Jenny Alobaidi, newly-appointed partner in a Blackburn firm of solicitors, specialises in family law. She tells PAULINE HAWKINS how her own family has influenced her life and career.

JENNY'S father was from a Lancashire mining village where girls were not expected to go on to further education. She left school at 16 without having chance to sit her A-levels.

She took a business course at St John's College, Manchester, and became a secretary. But as fate took the threads of her life between its fingers, it wove her a tapestry of good fortune, love and encouragement which has seen her develop into a family lawyer.

And now she has completed her legal studies, she wants to learn Greek and take up sub-aqua diving.

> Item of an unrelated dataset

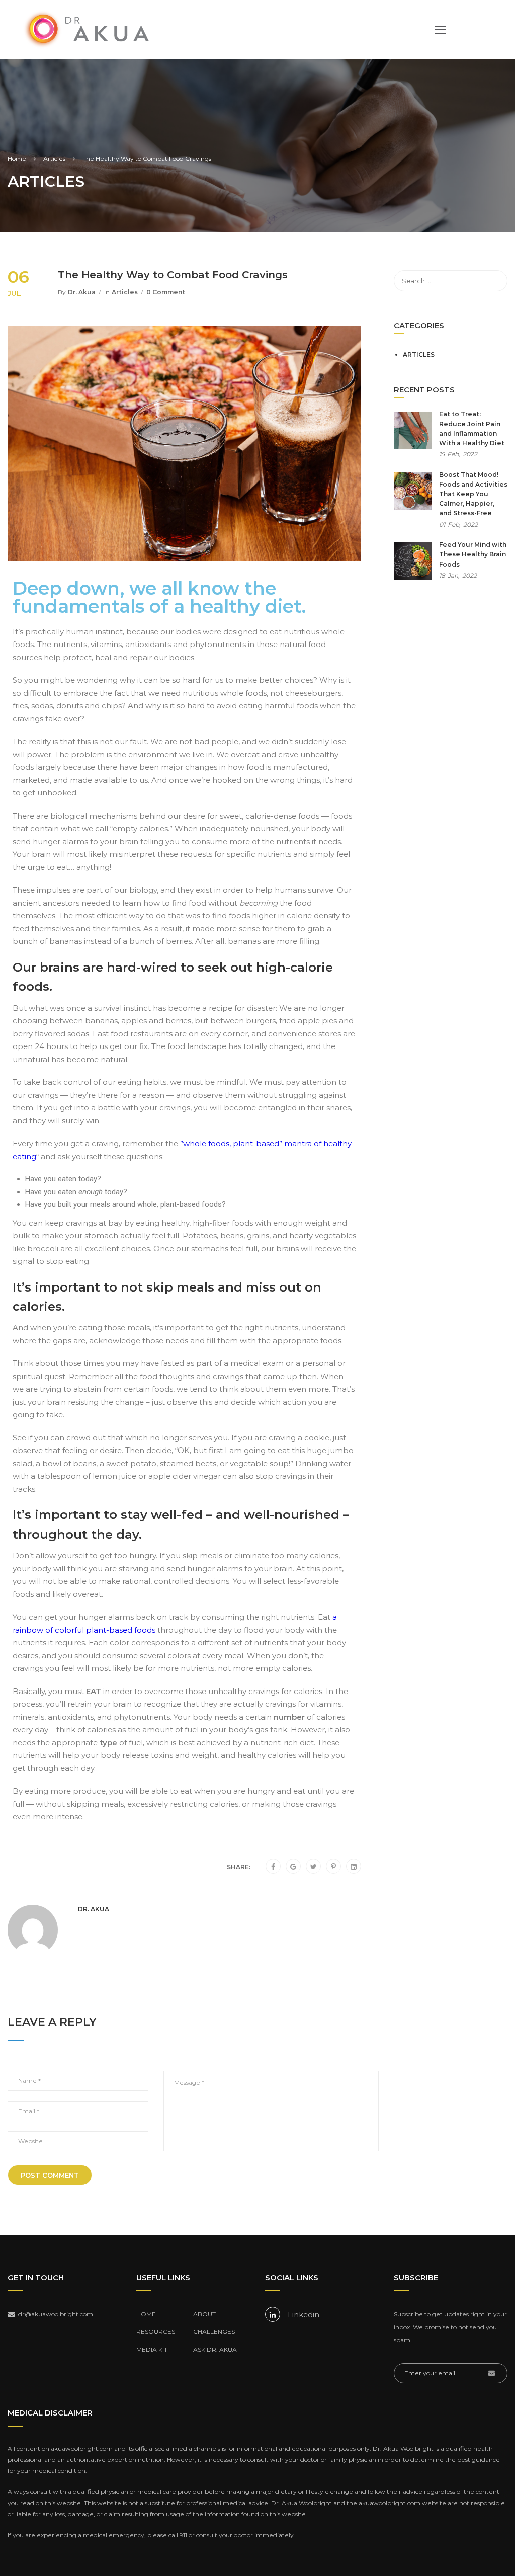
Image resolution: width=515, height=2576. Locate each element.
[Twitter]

Jenny, who will be 53 in August, readily admits that her Arab husband Hadi, a laser physicist, has been a driving force in her life. The support of the couple's three children -- Niel, now 27, Hatham, 24, and Jenan, 19 -- also played a vital role in her career development, as did the backing of her former legal colleagues Andre Rebello and Mike Singleton, then at Fieldings Porter, which later became Roebucks.

But her decision to become a solicitor at the age of 40 demanded no little effort on her part. She would take Jenan to primary school, go to work, pick the six-year-old up in the afternoon and prepare tea for the children. Then she would cook dinner for Hadi, they would eat together and then she would go back to work for a few hours before returning home and burning the midnight oil studying for her law exams.

As a recently-appointed partner in the firm of Roebucks solicitors in Richmond Terrace, Blackburn, Jenny deals with divorce cases, child-care proceedings and financial issues in front of judges. Because of their sensitive and personal nature, the hearings are always in chambers, away from the public eye. She acknowledges that there are many women, some of whom she meets in the course of her work, who have not been as fortunate. They may have had a similar ability, but have not had the benefit of someone to lean on, bounce ideas off and turn to when the going got tough.

But even before she met Hadi, good fortune was seeking her out for special treatment. Jenny, originally from Manchester, and a friend were in Spain when they were snapped up by the Berlitz language school and were trained to teach English as a foreign language.

"We stayed a year and then came home and went back to our secretarial jobs," Jenny said.

She later met Hadi, then a student at Manchester University. They married and, with elder son Niel, travelled to the Middle East where Jenny worked for the British Council teaching English to adults for five years.

Hatham was born while the family was in the Middle East and on their return to England they settled in Loughborough, where Hadi started work as a lecturer at the university. Jenny, adding another string to her bow, started working for the Amateur Swimming Association, qualified as a swimming teacher and worked at the university for three or four years teaching staff and their children to swim. Work then brought Hadi to Blackburn and the family moved with him. By chance she met Andre Rebello, a former partner at Fieldings Porter and now HM coroner for Liverpool. He asked her to work for the firm and she began with basic legal tasks. Mr Rebello and Mr Singleton then encouraged her to sit the Institute of Legal Executives' examinations and she was admitted as a Fellow of the institute in 1996. She obtained the postgraduate diploma in law in 1997 and was admitted as a solicitor in 1999. To become a partner she had to become a solicitor and studied hard while her children also buried their heads in books.

"Having started, I was damned if I was going to give it up," she said. "Jenan did A-level English and one of the things she had to write about was A Woman I Admire. The teacher said other students had done people like Florence Nightingale and Margaret Thatcher but Jenan had done My Mum.

"How could she and her brothers not have studied when their mum was working so hard?"

She remembers how, when she was revising for her examinations, she would leave notes all over the kitchen reminding her of important cases and the year they were heard.

She would be muttering the details and the children would correct her, having read the notes themselves.

Now all three are doing well -- Jenan and Hatham are at university and Niel works as a product manager in the marketing department of a holiday company. Jenny is in no doubt that the children and Hadi provided a rock for her to cling to when she needed support.

"I couldn't have done it without Hadi," she said. "He never ever moaned when we couldn't have a weekend because I had my head in a book and never said 'this house is a mess' when it often was. I'm not special or brilliant -- all I have done is make the best of a little bit."